Just as promisingly, Ohio plans to create a fast track to speed the lengthy foreclosure process for investor-owned homes, which should reduce the amount of time that these properties are vacant. By contrast, the New York Legislature is considering a one-year moratorium on foreclosures, which would only add unnecessary delay to a process that already takes between 12 and 18 months to complete.

To be sure, the courts can only do so much: In Summit County, only about 15 percent of homeowners responded to the court's offer of help. By the time the foreclosure process begins, many homeowners are already behind in their payments and have concluded, rightly or wrongly, that there's nothing they can do. Some simply walk away from their homes.

At first glance, lenders would appear to have an incentive to rewrite troubled loans before they reach the foreclosure stage. For them, foreclosure is a losing proposition that costs between 20 and 60 cents on the dollar. In the old days, when loans were made by a trusted local bank officer, renegotiation was easier: Today, mortgages are sold to far-flung investors, and the loans themselves are governed by rules that leave third-party loan servicers (who represent lenders in the foreclosure process) in the dark about what they can and can't do. The result is slow-motion insanity: Servicers are stuck with homes they can't sell and pray that an improved housing market will bail them out, yet prices get more and more depressed as the inventory of unsold homes grows.

This creates an obvious role for government in encouraging servicers to take their losses up front and spare the public the costs of foreclosure. Congress is considering legislation that would give servicers explicit permission to renegotiate with at-risk borrowers, as well as create a loan fund to encourage the pre-foreclosure refinancing of 1 million at-risk home loans.
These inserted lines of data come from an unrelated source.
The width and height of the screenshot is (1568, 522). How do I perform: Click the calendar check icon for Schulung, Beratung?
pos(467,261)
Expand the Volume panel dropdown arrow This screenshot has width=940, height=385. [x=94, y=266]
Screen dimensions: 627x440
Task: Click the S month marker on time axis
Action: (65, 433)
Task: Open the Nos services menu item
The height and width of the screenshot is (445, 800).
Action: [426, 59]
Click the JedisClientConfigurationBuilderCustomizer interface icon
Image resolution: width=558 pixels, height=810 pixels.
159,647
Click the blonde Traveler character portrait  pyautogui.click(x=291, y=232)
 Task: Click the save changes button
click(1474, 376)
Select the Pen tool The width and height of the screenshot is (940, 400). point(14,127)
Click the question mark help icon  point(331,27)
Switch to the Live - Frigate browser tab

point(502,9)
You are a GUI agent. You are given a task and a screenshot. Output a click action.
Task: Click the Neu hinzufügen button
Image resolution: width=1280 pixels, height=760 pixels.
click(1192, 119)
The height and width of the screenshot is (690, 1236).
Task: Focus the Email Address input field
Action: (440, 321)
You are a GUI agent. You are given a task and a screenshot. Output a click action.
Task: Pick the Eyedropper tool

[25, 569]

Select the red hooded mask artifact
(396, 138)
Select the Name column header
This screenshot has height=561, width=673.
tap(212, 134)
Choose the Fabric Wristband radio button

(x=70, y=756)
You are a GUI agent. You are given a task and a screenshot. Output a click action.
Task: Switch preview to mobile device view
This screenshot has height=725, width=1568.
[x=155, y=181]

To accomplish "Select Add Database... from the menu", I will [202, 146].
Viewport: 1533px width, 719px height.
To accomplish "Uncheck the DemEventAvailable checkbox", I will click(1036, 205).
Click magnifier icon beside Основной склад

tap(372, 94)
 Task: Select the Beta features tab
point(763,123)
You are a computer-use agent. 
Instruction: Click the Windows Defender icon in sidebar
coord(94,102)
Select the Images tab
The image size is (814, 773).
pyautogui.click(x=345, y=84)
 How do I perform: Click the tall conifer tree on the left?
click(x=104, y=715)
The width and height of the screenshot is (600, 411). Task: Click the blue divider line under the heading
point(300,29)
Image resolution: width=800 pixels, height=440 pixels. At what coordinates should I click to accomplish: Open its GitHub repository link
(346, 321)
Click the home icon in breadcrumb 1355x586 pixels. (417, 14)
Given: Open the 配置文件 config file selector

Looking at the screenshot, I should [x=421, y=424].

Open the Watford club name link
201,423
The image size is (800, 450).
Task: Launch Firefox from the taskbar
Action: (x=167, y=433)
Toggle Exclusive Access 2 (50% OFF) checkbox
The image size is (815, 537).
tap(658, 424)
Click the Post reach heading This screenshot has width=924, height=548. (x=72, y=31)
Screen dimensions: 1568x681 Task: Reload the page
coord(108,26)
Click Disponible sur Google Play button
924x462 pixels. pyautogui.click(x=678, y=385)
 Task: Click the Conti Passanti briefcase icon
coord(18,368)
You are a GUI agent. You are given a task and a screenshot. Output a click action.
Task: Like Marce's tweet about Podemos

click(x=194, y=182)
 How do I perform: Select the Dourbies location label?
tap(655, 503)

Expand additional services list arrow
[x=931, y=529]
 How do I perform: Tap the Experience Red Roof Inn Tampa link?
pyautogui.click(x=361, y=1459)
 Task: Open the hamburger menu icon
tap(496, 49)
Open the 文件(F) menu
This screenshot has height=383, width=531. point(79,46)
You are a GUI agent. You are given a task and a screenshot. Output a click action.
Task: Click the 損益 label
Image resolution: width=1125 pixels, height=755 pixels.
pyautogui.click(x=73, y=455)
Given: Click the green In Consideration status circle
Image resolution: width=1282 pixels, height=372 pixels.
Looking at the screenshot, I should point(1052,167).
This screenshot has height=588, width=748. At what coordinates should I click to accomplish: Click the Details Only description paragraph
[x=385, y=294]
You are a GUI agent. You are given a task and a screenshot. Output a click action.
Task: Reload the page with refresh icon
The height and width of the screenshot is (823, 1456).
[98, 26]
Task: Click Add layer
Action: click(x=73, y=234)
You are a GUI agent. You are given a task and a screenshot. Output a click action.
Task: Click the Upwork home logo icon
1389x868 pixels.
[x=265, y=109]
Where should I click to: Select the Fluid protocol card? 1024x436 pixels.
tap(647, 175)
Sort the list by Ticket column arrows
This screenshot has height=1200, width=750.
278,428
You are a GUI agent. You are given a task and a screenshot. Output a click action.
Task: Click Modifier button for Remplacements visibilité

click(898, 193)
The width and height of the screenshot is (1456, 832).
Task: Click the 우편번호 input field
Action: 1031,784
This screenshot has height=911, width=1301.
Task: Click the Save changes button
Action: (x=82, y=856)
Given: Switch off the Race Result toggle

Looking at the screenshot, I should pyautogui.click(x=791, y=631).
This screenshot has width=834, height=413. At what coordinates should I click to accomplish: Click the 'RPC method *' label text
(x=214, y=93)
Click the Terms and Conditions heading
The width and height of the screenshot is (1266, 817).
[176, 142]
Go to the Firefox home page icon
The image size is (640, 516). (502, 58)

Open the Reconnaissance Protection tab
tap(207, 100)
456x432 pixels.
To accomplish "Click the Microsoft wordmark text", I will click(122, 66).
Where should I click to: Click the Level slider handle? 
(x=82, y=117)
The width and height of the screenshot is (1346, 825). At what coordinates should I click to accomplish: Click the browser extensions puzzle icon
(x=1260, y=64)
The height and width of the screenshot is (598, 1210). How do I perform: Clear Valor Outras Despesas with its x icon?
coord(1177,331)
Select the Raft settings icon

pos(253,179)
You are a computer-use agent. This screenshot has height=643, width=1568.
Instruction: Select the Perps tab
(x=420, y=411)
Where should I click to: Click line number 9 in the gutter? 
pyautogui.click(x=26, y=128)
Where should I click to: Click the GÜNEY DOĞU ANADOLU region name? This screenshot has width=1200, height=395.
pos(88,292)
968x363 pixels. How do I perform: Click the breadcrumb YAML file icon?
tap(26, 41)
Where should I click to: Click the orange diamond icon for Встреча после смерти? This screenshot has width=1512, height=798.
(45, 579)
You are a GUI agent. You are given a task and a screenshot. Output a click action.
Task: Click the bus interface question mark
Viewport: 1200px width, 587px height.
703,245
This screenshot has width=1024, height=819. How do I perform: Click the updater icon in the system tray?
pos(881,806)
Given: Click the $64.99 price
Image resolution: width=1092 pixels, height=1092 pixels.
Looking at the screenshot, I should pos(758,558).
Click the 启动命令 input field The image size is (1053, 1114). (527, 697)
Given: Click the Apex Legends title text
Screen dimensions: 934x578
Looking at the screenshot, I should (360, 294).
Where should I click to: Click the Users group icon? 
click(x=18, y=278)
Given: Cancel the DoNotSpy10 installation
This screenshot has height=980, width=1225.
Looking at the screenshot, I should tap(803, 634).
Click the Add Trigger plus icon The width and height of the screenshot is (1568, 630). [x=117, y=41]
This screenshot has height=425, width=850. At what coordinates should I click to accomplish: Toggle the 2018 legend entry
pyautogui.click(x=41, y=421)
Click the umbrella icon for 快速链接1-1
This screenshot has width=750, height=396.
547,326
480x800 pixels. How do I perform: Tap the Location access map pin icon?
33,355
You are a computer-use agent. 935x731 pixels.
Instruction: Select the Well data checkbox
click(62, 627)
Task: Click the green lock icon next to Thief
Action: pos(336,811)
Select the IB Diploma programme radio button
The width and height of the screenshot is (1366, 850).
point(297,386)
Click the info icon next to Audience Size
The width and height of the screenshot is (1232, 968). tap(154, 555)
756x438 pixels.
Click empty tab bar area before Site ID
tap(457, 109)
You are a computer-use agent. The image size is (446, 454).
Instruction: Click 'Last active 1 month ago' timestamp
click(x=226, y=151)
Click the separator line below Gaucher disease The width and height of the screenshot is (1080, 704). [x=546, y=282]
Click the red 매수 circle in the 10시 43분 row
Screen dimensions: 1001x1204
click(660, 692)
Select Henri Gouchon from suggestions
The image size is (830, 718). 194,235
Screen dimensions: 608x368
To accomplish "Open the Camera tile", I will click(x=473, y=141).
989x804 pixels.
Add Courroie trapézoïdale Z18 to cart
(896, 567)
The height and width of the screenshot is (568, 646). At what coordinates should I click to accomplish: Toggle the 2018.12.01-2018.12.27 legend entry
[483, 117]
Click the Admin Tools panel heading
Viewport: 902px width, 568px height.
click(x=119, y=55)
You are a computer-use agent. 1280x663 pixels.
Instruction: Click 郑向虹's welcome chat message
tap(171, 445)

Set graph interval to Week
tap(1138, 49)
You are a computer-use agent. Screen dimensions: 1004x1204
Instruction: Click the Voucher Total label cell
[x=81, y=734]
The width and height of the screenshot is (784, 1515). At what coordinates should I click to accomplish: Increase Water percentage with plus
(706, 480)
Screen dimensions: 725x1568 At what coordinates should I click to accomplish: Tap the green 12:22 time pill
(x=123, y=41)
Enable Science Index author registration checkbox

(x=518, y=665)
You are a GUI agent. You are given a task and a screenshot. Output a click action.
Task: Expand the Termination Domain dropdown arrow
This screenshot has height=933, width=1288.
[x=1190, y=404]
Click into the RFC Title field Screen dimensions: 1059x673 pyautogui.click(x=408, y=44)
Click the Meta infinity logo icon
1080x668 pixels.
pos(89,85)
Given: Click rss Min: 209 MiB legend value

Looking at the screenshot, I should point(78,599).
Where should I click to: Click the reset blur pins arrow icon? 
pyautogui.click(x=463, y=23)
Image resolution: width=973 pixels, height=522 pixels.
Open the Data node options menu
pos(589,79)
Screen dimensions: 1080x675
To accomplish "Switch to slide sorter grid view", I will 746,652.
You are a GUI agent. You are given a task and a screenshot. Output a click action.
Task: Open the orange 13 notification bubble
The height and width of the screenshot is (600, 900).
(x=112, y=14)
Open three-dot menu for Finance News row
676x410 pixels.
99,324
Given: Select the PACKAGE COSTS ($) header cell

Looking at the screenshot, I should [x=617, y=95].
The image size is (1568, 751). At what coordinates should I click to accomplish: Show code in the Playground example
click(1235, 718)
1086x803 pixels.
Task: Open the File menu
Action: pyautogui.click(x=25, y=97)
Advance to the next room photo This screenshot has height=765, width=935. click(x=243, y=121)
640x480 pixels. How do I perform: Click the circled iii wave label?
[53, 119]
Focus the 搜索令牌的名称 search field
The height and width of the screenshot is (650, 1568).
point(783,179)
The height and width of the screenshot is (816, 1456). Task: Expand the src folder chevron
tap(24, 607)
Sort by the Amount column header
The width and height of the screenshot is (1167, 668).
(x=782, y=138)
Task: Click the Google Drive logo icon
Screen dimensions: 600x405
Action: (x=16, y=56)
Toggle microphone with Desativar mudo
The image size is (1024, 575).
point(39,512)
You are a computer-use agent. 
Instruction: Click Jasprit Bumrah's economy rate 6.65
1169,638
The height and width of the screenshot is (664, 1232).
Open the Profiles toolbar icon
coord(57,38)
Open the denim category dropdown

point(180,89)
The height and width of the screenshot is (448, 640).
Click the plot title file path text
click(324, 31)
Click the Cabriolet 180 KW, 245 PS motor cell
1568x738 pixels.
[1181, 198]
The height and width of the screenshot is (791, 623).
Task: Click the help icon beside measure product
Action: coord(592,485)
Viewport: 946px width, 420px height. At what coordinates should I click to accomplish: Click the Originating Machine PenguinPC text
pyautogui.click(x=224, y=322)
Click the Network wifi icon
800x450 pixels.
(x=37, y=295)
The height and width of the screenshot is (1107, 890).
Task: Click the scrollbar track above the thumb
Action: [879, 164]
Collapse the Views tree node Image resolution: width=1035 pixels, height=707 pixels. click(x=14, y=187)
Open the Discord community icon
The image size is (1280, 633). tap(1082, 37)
In exchange for a government guarantee, mortgages would be rewritten at no more than 90 percent of their current value.

Instead of a government bailout, these proposals should be seen as a means of prodding the servicing industry into action. Left to their own devices, they're likely to drag their feet and leave taxpayers footing the foreclosure bill.

No matter what government does, this is going to be a painful process. Without quick action, however, the view from your window is going to look very grim.